[EXCERPTED RECORDS — start]

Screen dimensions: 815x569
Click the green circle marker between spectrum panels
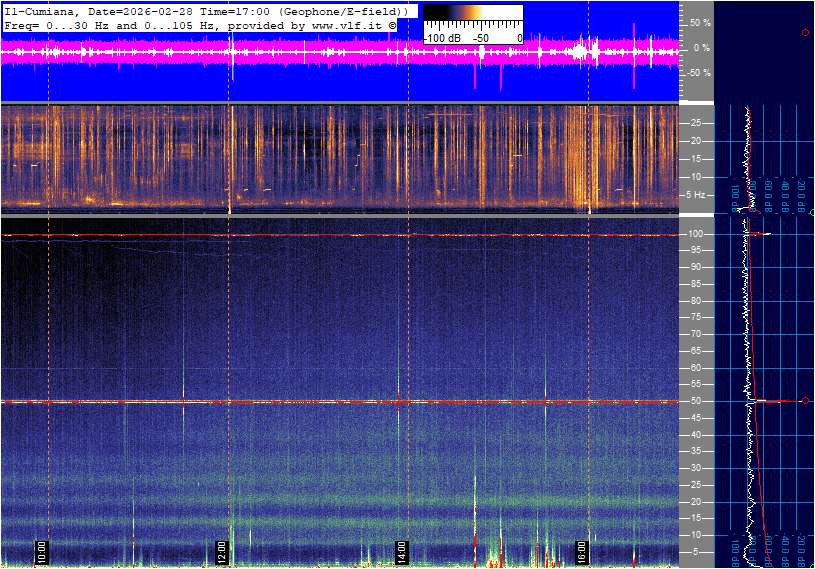point(812,213)
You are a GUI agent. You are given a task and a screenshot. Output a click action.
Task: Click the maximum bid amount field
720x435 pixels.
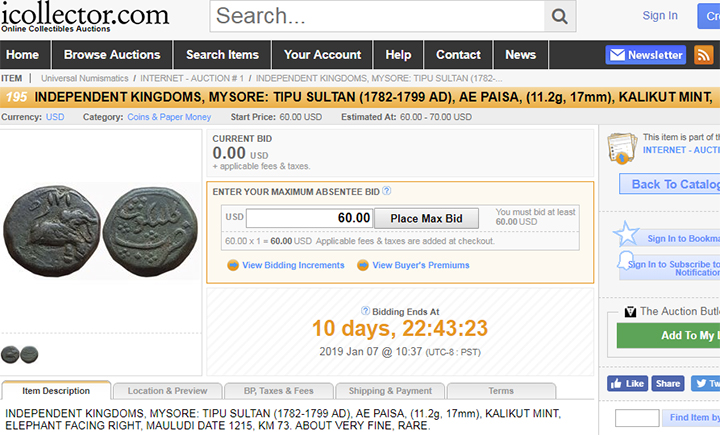309,218
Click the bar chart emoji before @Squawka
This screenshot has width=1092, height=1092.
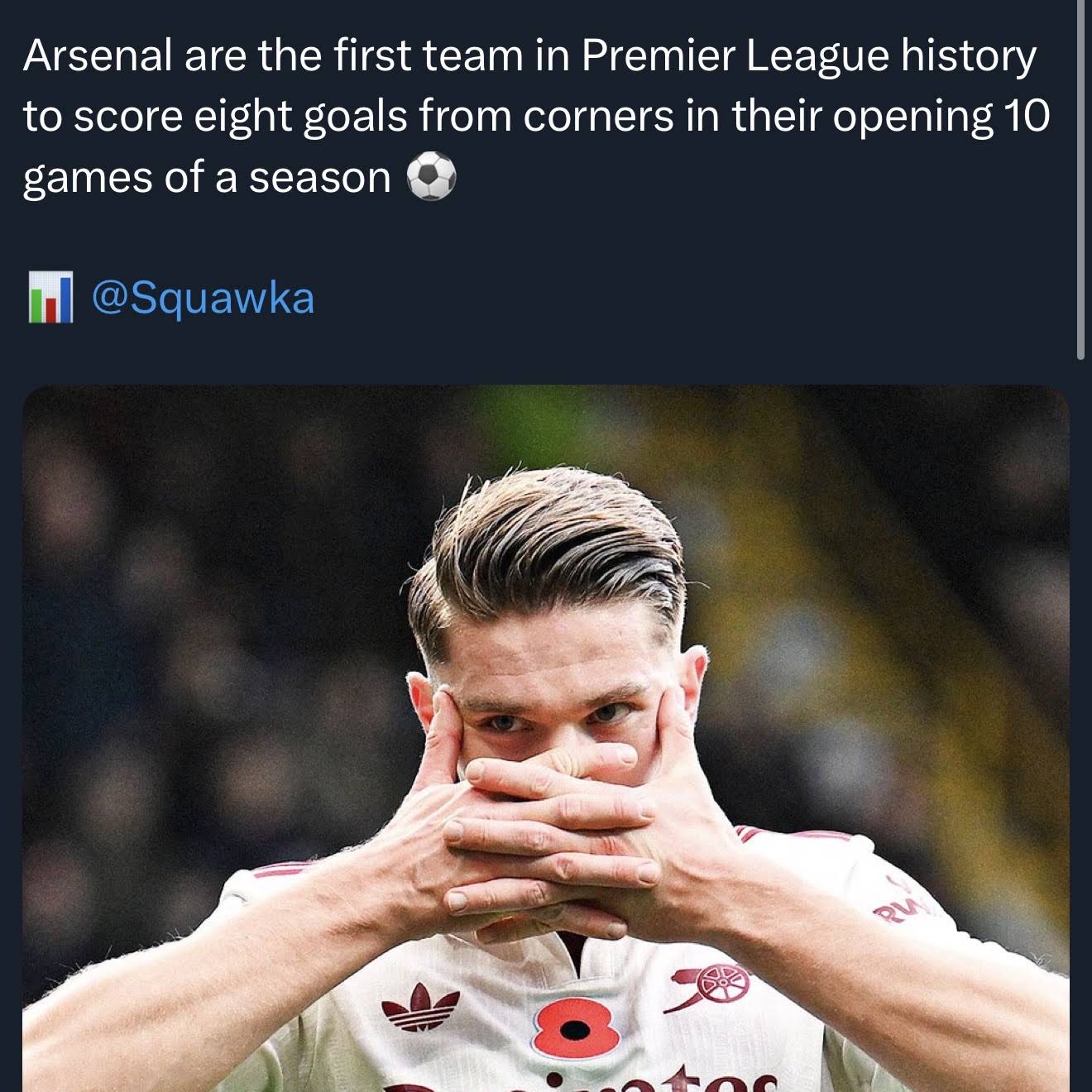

[EXCERPTED RECORDS — finish]

### ABOUT THIS TASK
Restate word for word only the lines that run from the line holding "Task: Click the maximum bid amount field" to the end of the data, both ends kept, leaving every picture out.

### OUTPUT OF THE TASK
Task: Click the maximum bid amount field
720x435 pixels.
309,218
Click the bar chart emoji before @Squawka
This screenshot has width=1092, height=1092.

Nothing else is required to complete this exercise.